Humboldt Saskatchewan is only about an hours drive East of Saskatoon and makes for a great day trip. The drive to Humboldt is quite different when travelling to say, Calgary. There are rolling hills, lots of forested areas, lots of neat houses along the way and ofcourse lots of farm land. We drove during May 2012 so there was a lot of water pools left over from the Spring melt. We drove early morning and it was nice and sunny out.
There is quite a bit to see in Humboldt and you can learn a lot about its interesting history while there. In an afternoon, we explored the caboose at the Humboldt & District Chamber of Commerce’s building, the brand new waterpark, the downtown streets looking for all the murals, the museum to learn about the rich history, and the outside of the old water tower. We did not have time to see everything we wanted to but will easily return to make a day of it. We missed playing on the golf course, the mini golf course, visiting the College just outside of the city, camping in the city campground and many more places of interest.
In the video we did not shoot anything in the museum, (except for the curling rock just cause) and not many of the murals. We didn’t want to take away from your trip there. On our next trip we will definitely go see the Original Humboldt Site that is now ready for tourists, including the 1878 Humboldt Telegraph Station.
When we first got there we went to the Humboldt & District Chamber of Commerce and the Visitor Information Centre to get an idea of what we could do for the afternoon. We were lucky to get some awesome ideas from the super helpful and nice Executive Director. She made us feel welcome and encouraged us to explore, which we did. So if you what to get your own ideas of where to go, make sure you stop in to the Visitor Information Centre when you get there.
History of the City of Humboldt
This excerpt is taken directly from the City of Humboldt’s website at the following link: City of Humboldt History
“The name “Humboldt” was approved in 1875 for a site in the North West Territories along the Canadian Pacific Telegraph Line. The line was part of the original Dominion Telegraph Line of 1876 to eastern Canada via Fort Pelly / Swan River.
The Humboldt Telegraph Station was built in 1878 by lineman George Weldon eight kilometers southwest of the present city. George’s wife Catherine was one of the first female telegraph operators in western Canada. The station was located alongside the prominent Carlton Trail which branched west to Clark’s Crossing or north to Batoche.
The Humboldt Telegraph Station played a pivotal role in the 1885 Uprising of Louis Riel and the Metis. General Middleton and his troops stopped at Humboldt in April 1885, after marching from Fort Qu’Appelle, en route to Batoche. Colonel Denison and his troops arrived at the Humboldt Telegraph Station on May 1, 1885. Denison fortified the site by digging an extensive series of trenches that his troops called “Fort Denison.” With the battle raging between the Metis and the Dominion Government, Denison notes that “Humboldt became the end of the telegraph line.” The line further west was routinely cut to hamper communications.
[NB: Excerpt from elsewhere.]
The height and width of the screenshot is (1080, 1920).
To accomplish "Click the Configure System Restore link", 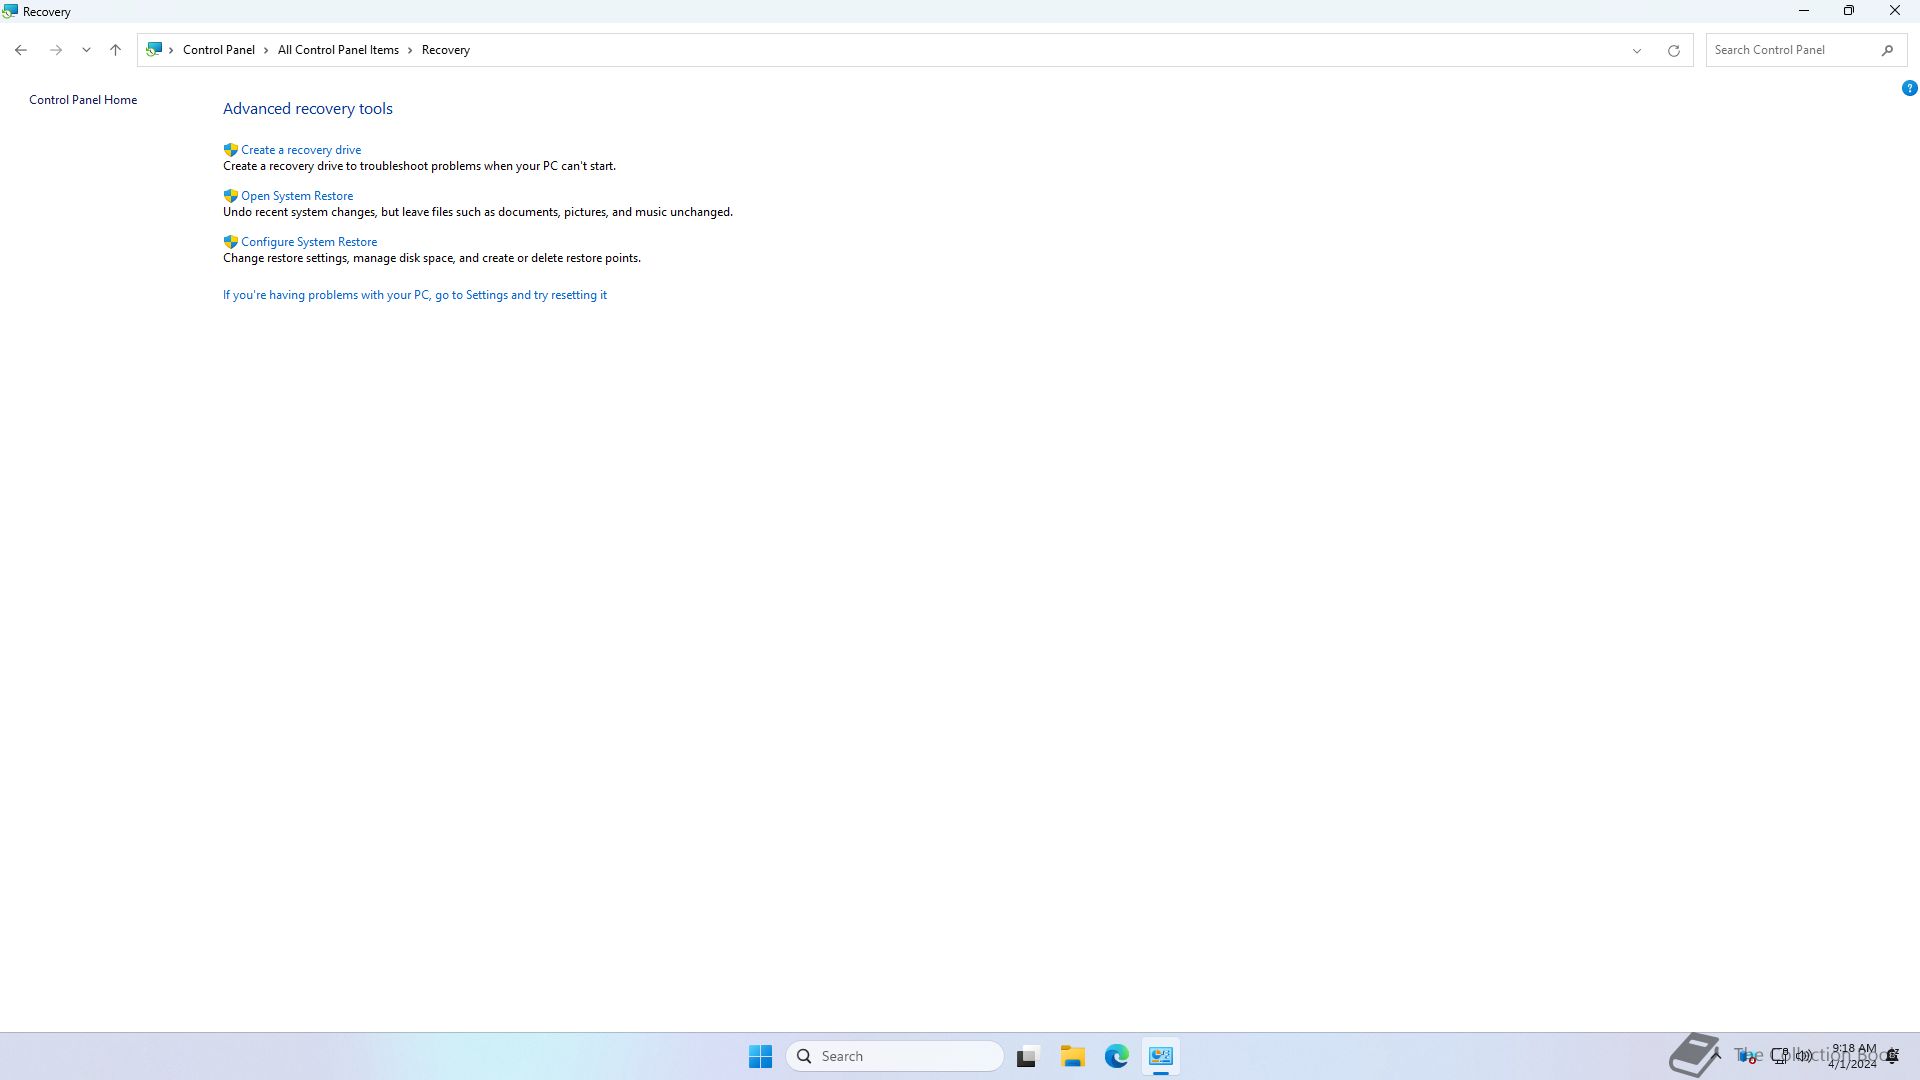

Humboldt became an important communication link and military site for Prime Minister John A. Macdonald and his forces in the west.
By the early 1900s, settlers were arriving in the area and the name Humboldt was transferred to the emerging settlement. The name honoured Baron Alexander von Humboldt, born in Prussia in 1769. Humboldt was a famous scientist, explorer and author whose work in South and Central America influenced Charles Darwin.
By 1903, the establishment of St. Peter’s Colony by the Benedictine monks and the marketing by the German American Land Company attracted many settlers to homestead in the area, including numerous German Catholics from the United States.
The Canadian Northern railway arrived in September 1904, providing an essential transportation route to the new community. In May 1905, the first passenger train arrived and the district flourished. In June 1905, the village of Humboldt was incorporated. The community continued to grow to over 400 people, thus becoming a town on April 1, 1907. On November 7, 2000 Humboldt was declared Saskatchewan’s thirteenth city.”
This should get you excited to visit!